The only thing is your efficiency may be lower. So, you may end up with 4 or 4.5 gallons instead of the 5 gallons Jamil got.

Ordinary Bitter
Ordinary Bitter
(5 gallons/19 L, all-grain)
OG = 1.038 FG = 1.011
IBU = 30 SRM = 11 ABV = 3.5%
Ingredients
7.0 lb. (3.2 kg) English pale ale malt
0.50 lb. (0.23 kg) crystal malt (120 °L)
0.25 lb. (113 g) Special Roast malt (50 °L)
5.75 AAU East Kent Goldings hops (60 min.) (1.2 oz./33 g of 5% alpha acids)
2.5 AAU East Kent Goldings hops (30 min.) (0.5 oz./14 g of 5% alpha acids)
0.5 oz. (14 g) East Kent Goldings hops (1 min.)

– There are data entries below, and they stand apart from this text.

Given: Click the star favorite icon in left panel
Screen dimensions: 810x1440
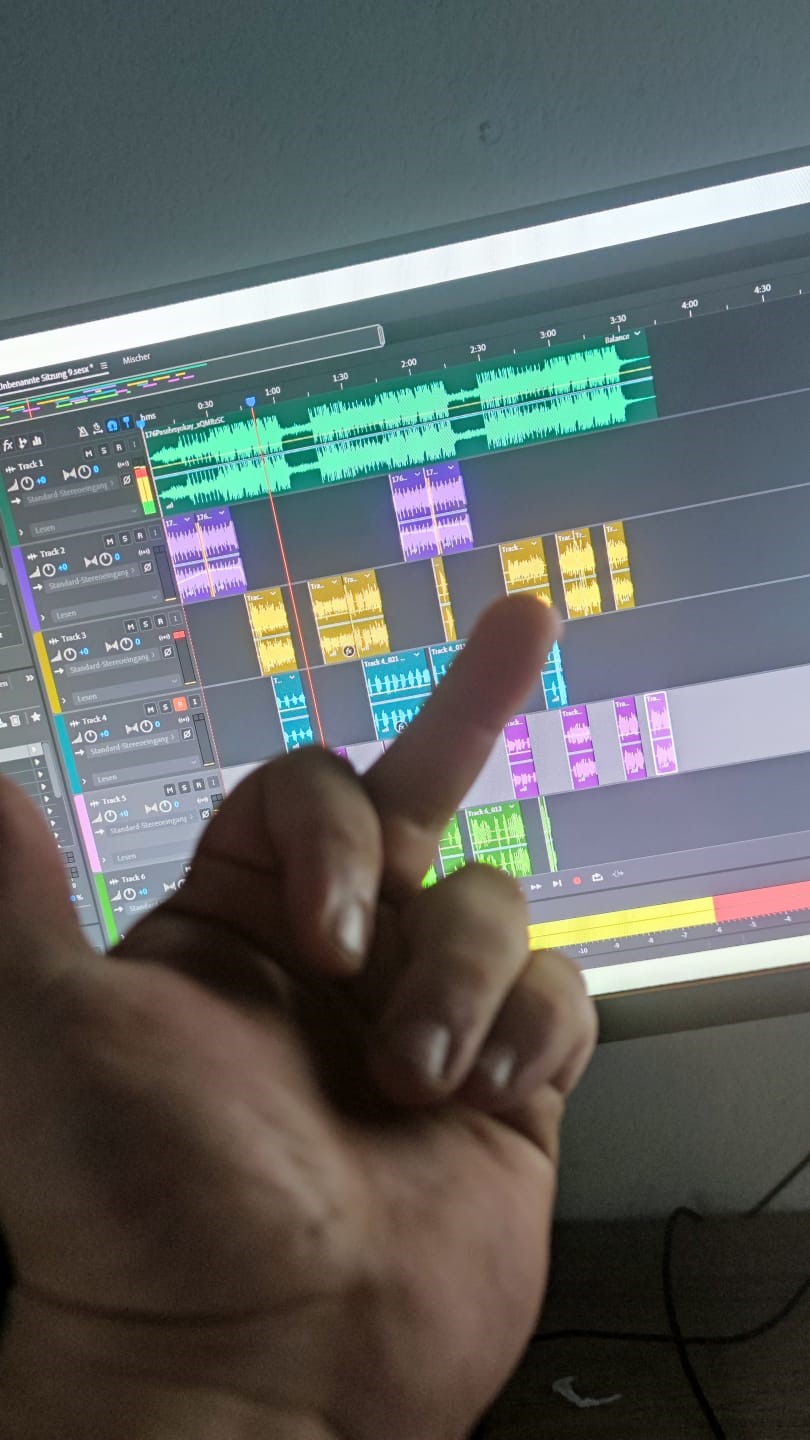Looking at the screenshot, I should 36,717.
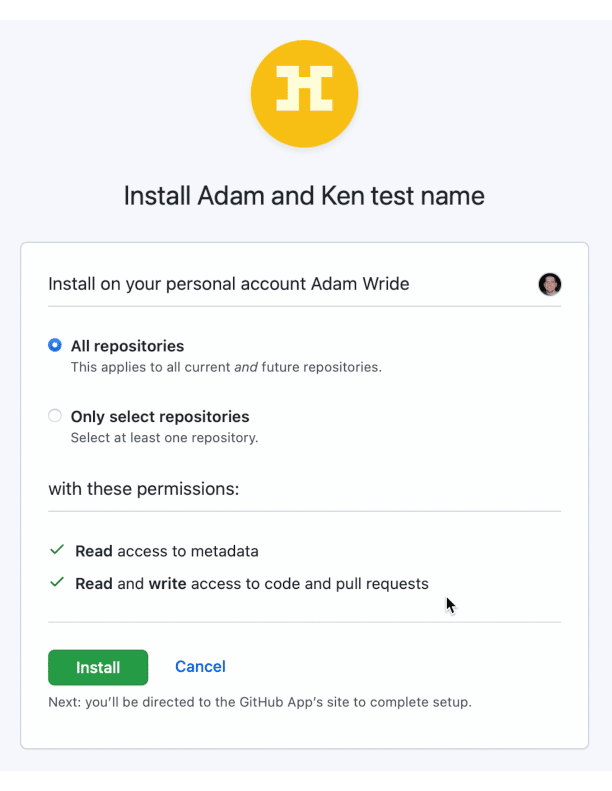This screenshot has height=791, width=612.
Task: Click the bold word 'write' in permissions
Action: [168, 584]
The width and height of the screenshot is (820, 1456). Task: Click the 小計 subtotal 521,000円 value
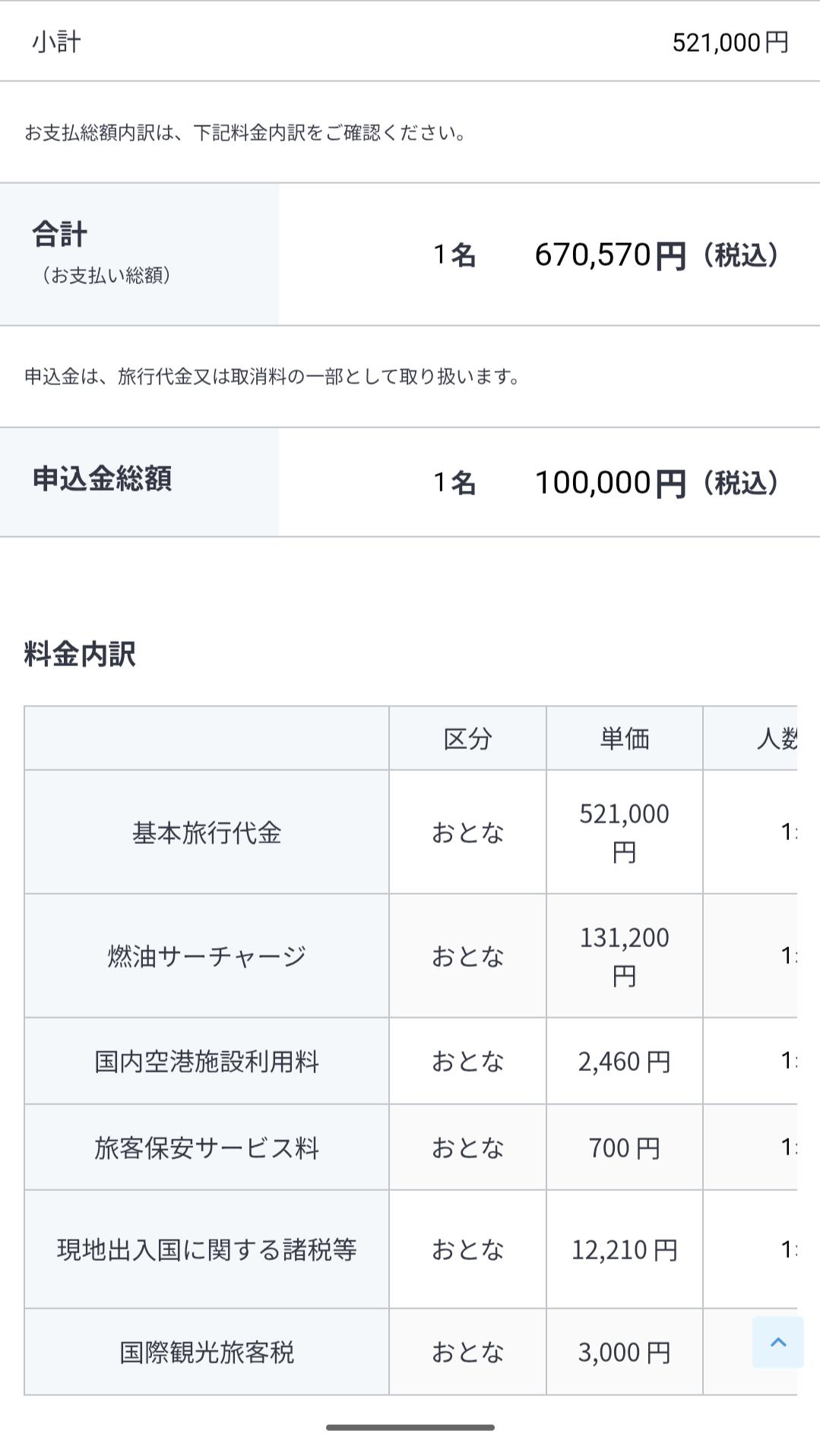pyautogui.click(x=730, y=42)
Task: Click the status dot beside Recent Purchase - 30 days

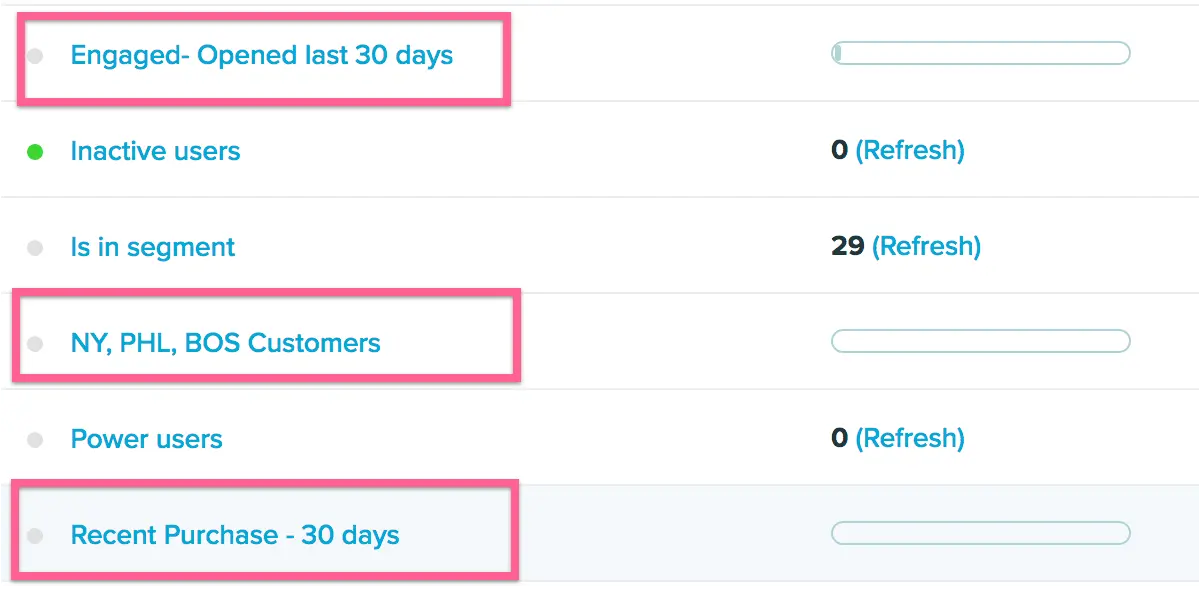Action: click(x=35, y=536)
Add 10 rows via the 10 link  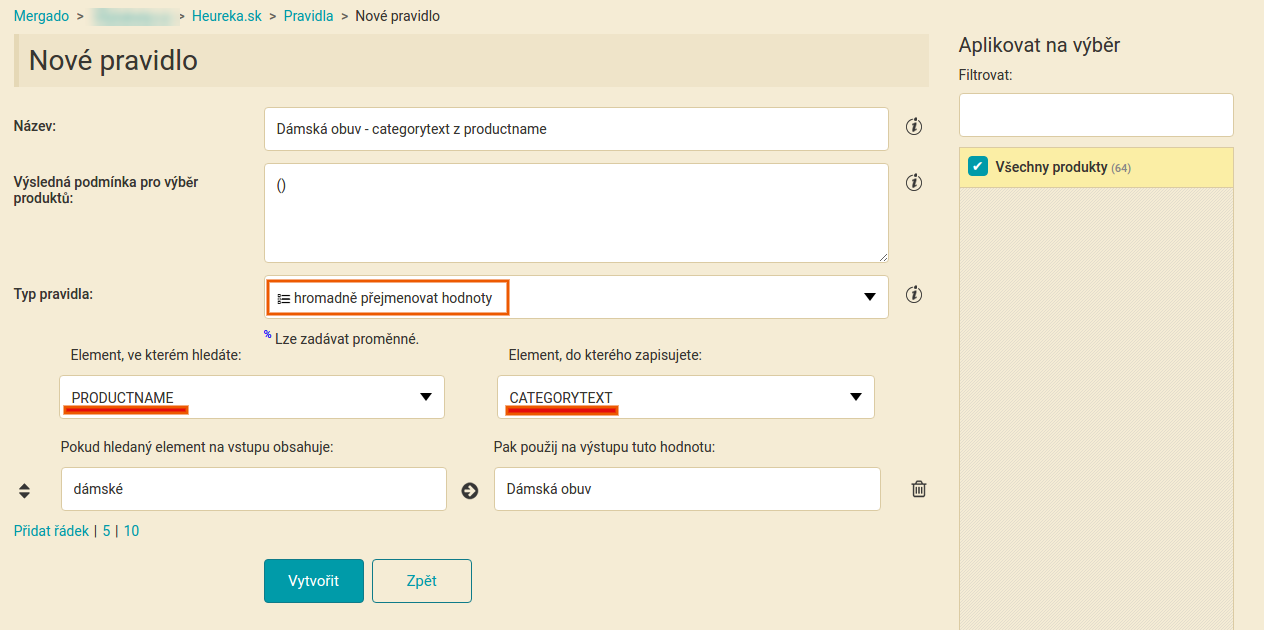131,531
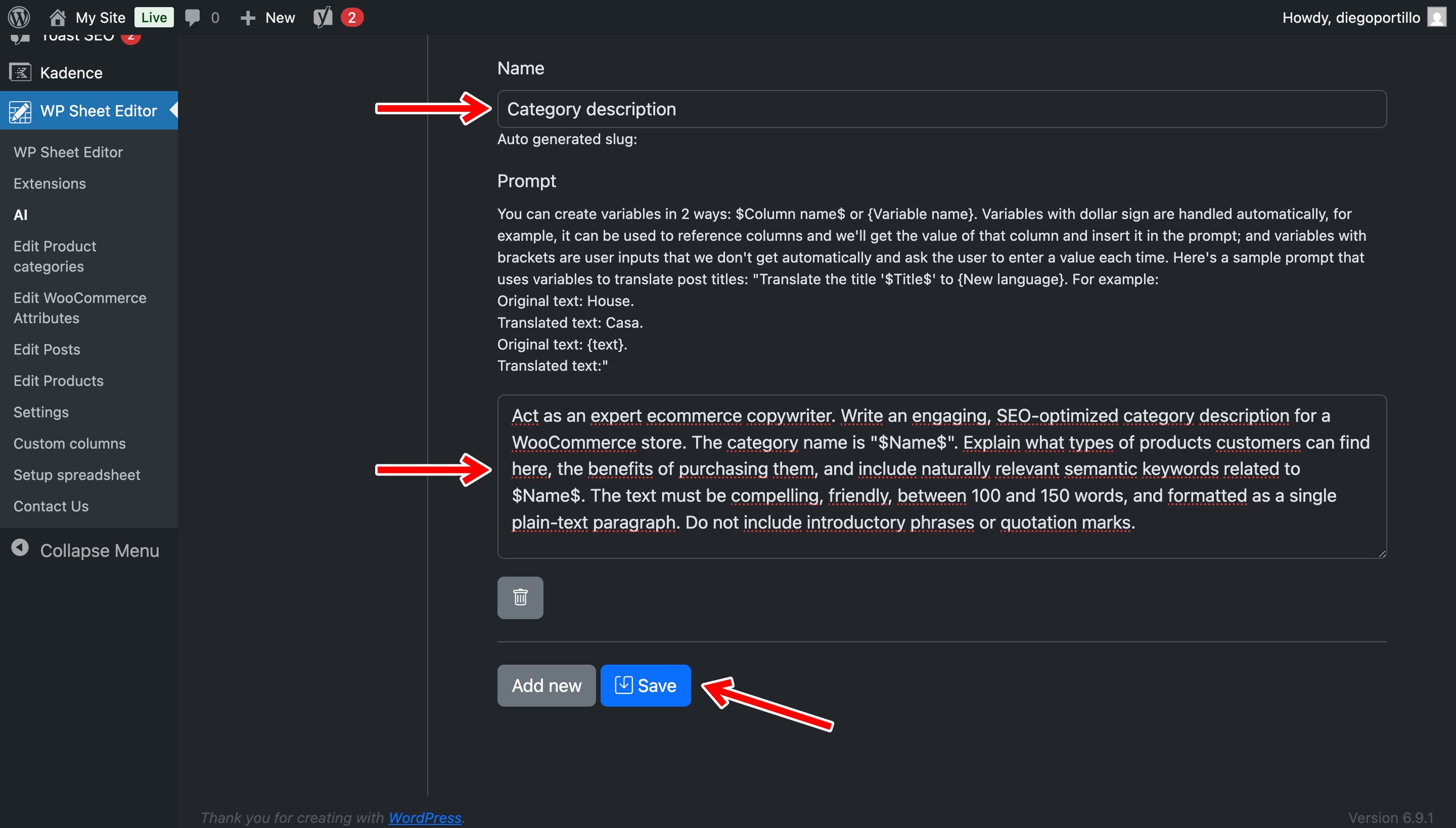The image size is (1456, 828).
Task: Click Add new to create another prompt
Action: [546, 685]
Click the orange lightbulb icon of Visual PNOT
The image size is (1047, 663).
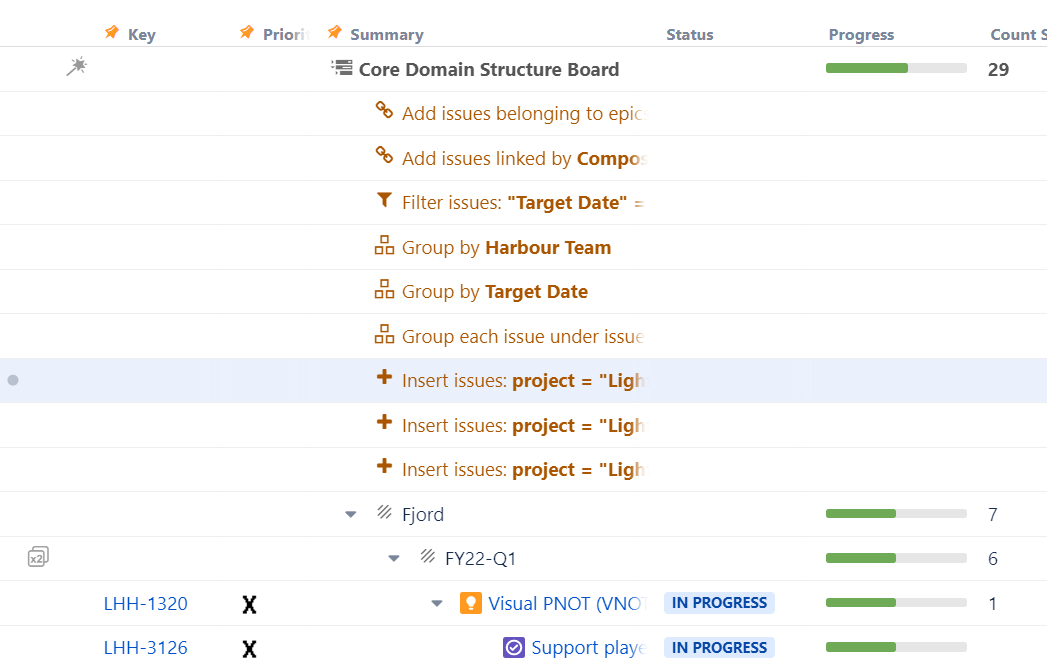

White Labs WLP002 (English Ale) or Wyeast 1968 (London ESB) or Lallemand London ESB Ale yeast
1/2 cup corn sugar (if priming)
Step by Step
Mill the grains and dough-in at around 1 qt. of water per pound of grain (about 2.1 L/kg) and a temperature of 152 °F (67 °C). Hold the mash at 152 °F (67 °C) for 60 minutes. Infuse the mash with near boiling water while stirring to raise the temperature to mash out at 168 °F (76 °C). Sparge slowly with 170 °F (77 °C) water, collecting wort until the pre-boil kettle volume is around 5.9 gallons (22 L) and the gravity is 1.032. Boil wort for 75 minutes. Add the bittering hops with 60 minutes remaining and the flavor hops with 30 minutes left in the boil. Add 1 tsp. Irish moss with 15 minutes left in the boil and add the last hop addition just before shutting off the burner. Chill the wort to 67 °F (19 °C), pitch yeast and aerate thoroughly. Ferment around 67 °F (19 °C) until the yeast drops clear. Allow the lees to settle and the brew to mature without pressure for another two days after fermentation appears finished. Rack to a keg or bottling bucket. Target a carbonation level of 1 to 1.5 volumes. (Use about 2.0 oz./57 g of corn sugar for bottle conditioning.) If you’re cask conditioning the beer, add priming sugar, any cask finings (gelatin or isinglass), and dry hop with 0.25 to 0.5 oz. (7–14 g) of whole East Kent Goldings hops. Allow the beer to condition in the cask for several days and serve via a beer engine or by gravity feed at 50–55 °F (10–13 °C).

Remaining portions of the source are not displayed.